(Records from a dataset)
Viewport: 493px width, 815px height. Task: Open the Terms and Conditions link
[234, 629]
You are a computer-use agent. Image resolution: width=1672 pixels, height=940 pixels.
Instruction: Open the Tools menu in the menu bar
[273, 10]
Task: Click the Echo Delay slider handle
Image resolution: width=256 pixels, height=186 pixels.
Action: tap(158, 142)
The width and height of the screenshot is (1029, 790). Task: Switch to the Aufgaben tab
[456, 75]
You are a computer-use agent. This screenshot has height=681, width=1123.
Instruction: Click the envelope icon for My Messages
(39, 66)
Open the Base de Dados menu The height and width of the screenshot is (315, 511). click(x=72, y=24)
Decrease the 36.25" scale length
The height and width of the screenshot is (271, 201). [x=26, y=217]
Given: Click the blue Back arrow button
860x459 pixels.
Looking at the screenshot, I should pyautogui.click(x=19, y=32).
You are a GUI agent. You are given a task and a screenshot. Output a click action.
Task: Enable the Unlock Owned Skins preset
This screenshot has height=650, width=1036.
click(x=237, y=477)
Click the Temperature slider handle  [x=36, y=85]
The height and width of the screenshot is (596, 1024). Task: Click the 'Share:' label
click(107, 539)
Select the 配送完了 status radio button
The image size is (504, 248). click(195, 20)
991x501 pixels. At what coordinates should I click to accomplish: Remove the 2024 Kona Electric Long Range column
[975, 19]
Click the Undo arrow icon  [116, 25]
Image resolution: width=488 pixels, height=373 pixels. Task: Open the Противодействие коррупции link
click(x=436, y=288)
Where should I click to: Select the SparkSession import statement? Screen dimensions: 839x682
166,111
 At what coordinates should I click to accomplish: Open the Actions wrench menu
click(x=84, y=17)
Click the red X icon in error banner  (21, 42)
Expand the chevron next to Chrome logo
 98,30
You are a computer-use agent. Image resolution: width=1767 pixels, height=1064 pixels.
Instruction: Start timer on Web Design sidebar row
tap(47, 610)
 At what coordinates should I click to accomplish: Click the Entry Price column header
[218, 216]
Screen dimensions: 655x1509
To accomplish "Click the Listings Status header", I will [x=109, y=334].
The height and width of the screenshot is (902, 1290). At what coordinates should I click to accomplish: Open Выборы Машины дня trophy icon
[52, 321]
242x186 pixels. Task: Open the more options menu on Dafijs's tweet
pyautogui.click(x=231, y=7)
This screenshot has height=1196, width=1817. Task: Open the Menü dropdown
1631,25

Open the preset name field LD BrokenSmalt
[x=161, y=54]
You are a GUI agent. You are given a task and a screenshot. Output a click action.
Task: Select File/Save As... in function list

**Work to do**:
State how many lines of the records contain the string "This", with case counting, and give only the number.

**Problem solution**:
3